Only one little problem. As Grant later learned in a phone call from Randalls's publicist Cindy Garbs, Planned Parenthood, which operates abortion clinics, did not fit CEO Randall Onstead's definition of a good neighbor. In fact, Randalls designated a whole raft of organizations -- including several anti-abortion groups -- as too political or too controversial to be included in the fundraising effort.
According to Grant, Garbs explained that the store rejected Planned Parenthood because it was too "partisan."
"If we were partisan, we couldn't have gotten a 501(c)(3)," retorted Grant. She also explained to Garbs that the money raised through the program would go to family planning and education rather than to fund abortions, and pointed out that Kroger routinely approved Planned Parenthood for its similar "Share Card" program without a quibble. Garbs apologetically admitted to Grant that Randalls's decision to ban Planned Parenthood from the program was sure to cause a ruckus.
It might have, but the ban lasted approximately two days. After Planned Parenthood officials made it clear they planned to protest the decision, Garbs met with Onstead to reconsider the selective designation of unacceptable nonprofits. "We really wrestled over this. We were trying to stay neutral," explains Garbs. "[But] we could see where that was going to be a no-win situation." Garbs says Randall Onstead consulted with his father, Robert Onstead, and decided that the Good Neighbor Program would be opened to all groups that have 501(c)(3) status.
Told of Randalls's new open-door policy, a member of the Gay & Lesbian Political Caucus promised that the grocery will soon be getting a Good Neighbor application from Out Vote, a nonprofit dedicated to getting out the gay vote. Perhaps coming soon: Randalls, your remarkable gay rights fundraiser.

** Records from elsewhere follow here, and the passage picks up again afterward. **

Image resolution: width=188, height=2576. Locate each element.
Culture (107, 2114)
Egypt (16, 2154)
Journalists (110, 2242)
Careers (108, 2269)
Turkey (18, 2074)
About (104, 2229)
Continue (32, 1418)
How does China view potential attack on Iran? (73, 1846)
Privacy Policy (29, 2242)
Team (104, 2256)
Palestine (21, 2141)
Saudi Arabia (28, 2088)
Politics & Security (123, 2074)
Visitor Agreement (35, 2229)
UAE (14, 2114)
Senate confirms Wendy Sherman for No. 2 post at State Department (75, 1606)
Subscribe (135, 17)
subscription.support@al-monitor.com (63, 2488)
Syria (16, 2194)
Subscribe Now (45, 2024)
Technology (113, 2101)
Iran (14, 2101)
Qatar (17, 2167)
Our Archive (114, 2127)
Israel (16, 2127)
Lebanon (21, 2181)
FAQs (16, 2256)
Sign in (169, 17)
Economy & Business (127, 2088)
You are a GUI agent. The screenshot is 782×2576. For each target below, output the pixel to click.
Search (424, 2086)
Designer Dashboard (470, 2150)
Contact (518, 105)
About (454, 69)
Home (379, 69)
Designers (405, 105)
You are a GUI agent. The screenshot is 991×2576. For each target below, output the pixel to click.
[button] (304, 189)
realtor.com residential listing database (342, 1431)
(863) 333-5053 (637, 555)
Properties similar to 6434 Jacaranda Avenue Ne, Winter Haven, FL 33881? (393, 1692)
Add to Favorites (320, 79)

The way Don Aaron is going, he could wind up looking like Mike Tyson post-Evander Holyfield if he doesn't button his lip. Aaron is an aide to state Senator John Whitmire and played cheerleader for Sylvester Turner in his libel lawsuit against Channel 13 and Wayne Dolcefino. After a jury found in favor of Turner last month, Aaron went on a verbal rampage. He first cornered Mayor Bob Lanier's right-hand man Dave Walden during a Whitmire fundraiser at a downtown hotel and began crowing about how Walden, Dolcefino and private investigator Peary Perry were going to get run out of town and might wind up as roommates. At that point, bystanders had to step between Aaron and Walden to prevent fisticuffs.